For people who need to file bankruptcy, determining what type of bankruptcy to file can sometimes be as simple as completing the means test. This test is one that is used to determine if you can file for Chapter 7 bankruptcy.
What is Chapter 7 bankruptcy?
Chapter 7 bankruptcy is a form of personal bankruptcy in which the filer’s assets are liquidated. From there, the funds are distributed to creditors to pay for bills. If the amount the creditor receives doesn’t cover the full amount due, the remaining amount is discharged.
What is the means test?
The means test looks at the filer’s income and expenses. The filer’s income, which is the first factor considered, must be at or less than the median amount for a family of the same size in their state of residence. For example, for filers in Florida, a family of four people would have to make more than $5,344 per month as of May 1, 2014.

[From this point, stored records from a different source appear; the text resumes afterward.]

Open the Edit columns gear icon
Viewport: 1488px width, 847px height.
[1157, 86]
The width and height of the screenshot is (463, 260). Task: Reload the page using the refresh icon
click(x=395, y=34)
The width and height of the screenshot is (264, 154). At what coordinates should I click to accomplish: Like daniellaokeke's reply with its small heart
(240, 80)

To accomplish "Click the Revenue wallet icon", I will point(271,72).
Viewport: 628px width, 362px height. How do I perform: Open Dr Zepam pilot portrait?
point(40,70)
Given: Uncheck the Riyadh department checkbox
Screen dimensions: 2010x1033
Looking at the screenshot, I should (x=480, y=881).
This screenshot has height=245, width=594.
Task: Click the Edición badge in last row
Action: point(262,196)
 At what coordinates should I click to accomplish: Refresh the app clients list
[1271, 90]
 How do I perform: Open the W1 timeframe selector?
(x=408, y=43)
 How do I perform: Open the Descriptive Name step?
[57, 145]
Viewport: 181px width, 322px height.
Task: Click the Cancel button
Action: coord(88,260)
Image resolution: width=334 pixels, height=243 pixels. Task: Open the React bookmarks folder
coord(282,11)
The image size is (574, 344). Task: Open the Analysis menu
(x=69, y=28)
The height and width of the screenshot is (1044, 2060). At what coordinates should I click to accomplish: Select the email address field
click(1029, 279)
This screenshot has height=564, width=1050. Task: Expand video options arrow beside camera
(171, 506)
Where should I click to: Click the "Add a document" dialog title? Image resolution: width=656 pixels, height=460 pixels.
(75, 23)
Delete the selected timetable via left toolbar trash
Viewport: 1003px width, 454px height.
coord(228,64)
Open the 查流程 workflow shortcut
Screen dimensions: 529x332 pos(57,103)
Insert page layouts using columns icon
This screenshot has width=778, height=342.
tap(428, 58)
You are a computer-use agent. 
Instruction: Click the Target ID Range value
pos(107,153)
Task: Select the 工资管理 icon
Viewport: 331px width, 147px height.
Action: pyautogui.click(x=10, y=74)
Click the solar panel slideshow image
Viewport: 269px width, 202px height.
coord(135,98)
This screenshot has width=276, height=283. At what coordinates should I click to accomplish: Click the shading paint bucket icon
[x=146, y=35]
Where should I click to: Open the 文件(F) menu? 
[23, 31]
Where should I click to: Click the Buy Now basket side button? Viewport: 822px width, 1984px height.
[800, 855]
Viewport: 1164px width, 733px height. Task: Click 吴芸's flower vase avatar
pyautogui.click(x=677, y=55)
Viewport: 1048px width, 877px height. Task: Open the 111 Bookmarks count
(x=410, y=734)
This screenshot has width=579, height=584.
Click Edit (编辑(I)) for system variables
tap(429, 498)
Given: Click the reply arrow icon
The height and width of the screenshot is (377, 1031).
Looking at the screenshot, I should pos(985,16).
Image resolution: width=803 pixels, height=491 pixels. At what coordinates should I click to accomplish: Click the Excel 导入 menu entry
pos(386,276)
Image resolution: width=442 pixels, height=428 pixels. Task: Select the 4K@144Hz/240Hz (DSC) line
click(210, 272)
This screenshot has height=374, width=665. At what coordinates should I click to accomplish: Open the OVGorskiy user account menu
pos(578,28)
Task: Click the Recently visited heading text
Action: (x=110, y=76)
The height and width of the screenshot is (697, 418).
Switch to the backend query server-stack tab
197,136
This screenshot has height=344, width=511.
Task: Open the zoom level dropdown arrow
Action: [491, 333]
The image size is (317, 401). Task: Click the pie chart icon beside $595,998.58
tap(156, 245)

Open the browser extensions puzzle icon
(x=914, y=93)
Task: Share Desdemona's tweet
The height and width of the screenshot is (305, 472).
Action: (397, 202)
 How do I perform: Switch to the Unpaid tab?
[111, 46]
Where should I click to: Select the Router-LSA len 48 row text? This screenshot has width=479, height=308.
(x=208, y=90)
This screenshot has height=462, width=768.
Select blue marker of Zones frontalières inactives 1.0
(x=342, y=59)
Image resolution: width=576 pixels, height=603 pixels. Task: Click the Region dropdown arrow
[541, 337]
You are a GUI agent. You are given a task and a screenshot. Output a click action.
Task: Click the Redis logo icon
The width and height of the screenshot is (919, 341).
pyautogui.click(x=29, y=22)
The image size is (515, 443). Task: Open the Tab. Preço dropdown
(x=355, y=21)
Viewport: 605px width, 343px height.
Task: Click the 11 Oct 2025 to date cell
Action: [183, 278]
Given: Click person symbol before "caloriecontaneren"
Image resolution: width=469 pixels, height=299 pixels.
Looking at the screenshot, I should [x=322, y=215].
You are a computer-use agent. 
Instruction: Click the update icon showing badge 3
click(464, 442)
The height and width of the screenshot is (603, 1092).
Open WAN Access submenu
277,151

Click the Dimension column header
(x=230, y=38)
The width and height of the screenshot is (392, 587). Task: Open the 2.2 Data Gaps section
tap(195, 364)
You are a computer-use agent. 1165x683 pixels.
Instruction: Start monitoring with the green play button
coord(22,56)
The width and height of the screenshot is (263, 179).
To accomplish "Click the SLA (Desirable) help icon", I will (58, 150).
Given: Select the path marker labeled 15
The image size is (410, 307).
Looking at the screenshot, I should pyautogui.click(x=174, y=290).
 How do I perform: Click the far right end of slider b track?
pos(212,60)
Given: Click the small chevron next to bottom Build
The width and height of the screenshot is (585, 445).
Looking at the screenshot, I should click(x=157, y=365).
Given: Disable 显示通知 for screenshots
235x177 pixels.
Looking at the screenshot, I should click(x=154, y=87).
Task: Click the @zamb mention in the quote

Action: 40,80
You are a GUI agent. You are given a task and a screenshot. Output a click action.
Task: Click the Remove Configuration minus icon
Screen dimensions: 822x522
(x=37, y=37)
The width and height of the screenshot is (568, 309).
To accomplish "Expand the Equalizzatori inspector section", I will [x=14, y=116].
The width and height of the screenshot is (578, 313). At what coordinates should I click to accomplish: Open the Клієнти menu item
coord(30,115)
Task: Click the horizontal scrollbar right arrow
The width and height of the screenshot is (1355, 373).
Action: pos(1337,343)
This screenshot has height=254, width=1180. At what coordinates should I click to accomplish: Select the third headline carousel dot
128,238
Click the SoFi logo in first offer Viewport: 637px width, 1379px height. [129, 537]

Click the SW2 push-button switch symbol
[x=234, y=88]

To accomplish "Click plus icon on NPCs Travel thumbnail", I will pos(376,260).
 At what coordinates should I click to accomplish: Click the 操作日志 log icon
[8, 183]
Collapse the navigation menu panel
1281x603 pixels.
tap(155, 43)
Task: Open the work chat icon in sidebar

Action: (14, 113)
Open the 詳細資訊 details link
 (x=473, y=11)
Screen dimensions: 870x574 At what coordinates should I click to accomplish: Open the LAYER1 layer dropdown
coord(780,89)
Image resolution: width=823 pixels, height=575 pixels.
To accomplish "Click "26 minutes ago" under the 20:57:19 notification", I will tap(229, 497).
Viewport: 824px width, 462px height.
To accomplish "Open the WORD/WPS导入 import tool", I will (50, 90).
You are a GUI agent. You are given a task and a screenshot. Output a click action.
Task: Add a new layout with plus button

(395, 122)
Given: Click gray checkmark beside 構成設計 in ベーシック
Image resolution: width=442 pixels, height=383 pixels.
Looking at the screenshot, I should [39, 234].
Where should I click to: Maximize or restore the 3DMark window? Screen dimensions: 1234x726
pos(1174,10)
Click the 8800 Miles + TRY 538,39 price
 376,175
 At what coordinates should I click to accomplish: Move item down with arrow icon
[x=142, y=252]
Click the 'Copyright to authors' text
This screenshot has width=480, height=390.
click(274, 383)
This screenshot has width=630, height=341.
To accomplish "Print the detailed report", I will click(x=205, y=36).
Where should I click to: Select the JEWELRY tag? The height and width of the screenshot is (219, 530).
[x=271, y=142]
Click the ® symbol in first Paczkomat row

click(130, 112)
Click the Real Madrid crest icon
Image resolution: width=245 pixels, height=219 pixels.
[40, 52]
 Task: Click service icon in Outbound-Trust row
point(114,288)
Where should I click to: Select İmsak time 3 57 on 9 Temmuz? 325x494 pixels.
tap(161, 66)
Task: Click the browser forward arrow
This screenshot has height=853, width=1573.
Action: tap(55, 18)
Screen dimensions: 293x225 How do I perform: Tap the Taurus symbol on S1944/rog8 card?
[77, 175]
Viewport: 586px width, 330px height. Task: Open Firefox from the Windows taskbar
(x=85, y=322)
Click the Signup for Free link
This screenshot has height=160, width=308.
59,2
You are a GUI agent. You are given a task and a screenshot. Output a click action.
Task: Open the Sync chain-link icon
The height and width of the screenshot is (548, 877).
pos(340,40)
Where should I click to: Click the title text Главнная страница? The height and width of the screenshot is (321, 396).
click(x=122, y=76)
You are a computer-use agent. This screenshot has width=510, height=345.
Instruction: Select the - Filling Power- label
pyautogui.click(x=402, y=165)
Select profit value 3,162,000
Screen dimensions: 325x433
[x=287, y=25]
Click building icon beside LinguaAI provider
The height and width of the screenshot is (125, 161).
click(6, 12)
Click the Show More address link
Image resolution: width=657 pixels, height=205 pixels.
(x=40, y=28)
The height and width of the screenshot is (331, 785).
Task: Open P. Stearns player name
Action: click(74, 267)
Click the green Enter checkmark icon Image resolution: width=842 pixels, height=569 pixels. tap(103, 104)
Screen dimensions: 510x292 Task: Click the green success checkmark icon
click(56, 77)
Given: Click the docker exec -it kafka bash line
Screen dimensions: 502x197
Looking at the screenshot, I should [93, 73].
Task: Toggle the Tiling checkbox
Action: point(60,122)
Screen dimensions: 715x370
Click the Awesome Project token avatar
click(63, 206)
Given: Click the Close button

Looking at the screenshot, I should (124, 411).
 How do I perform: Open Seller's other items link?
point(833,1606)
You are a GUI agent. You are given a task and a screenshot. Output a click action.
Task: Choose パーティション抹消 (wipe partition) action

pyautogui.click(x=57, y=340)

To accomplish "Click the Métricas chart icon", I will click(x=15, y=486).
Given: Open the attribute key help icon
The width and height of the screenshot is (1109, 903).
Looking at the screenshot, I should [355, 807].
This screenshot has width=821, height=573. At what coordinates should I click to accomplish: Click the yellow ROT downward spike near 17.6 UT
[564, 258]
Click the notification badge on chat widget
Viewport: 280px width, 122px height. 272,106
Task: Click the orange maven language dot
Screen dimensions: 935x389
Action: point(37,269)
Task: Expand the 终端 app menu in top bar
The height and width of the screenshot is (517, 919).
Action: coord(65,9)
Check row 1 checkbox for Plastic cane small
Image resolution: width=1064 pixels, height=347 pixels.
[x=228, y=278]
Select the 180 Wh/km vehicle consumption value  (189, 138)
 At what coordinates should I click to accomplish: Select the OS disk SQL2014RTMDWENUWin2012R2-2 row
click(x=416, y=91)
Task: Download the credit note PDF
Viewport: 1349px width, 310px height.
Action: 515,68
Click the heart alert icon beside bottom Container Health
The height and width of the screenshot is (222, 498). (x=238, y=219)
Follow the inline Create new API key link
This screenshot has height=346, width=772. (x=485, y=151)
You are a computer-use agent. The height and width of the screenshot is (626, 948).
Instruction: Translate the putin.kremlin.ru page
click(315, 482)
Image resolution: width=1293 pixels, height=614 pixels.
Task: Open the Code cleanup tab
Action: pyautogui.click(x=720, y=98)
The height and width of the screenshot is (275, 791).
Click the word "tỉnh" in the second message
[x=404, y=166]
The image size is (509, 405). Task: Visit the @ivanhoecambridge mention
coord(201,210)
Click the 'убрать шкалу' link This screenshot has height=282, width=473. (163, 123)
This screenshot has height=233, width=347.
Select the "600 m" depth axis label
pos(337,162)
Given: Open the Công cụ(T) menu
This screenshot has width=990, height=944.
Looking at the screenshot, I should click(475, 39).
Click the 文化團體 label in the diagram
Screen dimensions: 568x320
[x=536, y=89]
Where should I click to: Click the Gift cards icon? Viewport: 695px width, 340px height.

If the income is higher than the median income allowance, filers might still qualify for Chapter 7 bankruptcy if their standardized and actual allowed expenses would add up to an amount that would bring the median income to below the acceptable limit if the expense total was deducted from the income amount.
Are there any exceptions?
There are a few exceptions to the means test qualification for Chapter 7 bankruptcy. One of these is if a disabled veteran got into debt while on active duty. The veteran must be at least 30-percent disabled and at least half of the debt must have been incurred during the active duty term.
Another exception is for business owners who need to file Chapter 7 because of business debts. They wouldn’t have to do the means test in order to qualify for Chapter 7.
There may be other special circumstances in which a person who wouldn’t normally qualify for Chapter 7 might actually qualify. Understanding the bankruptcy laws related to the means test can help filers decide if Chapter 7 is right for them.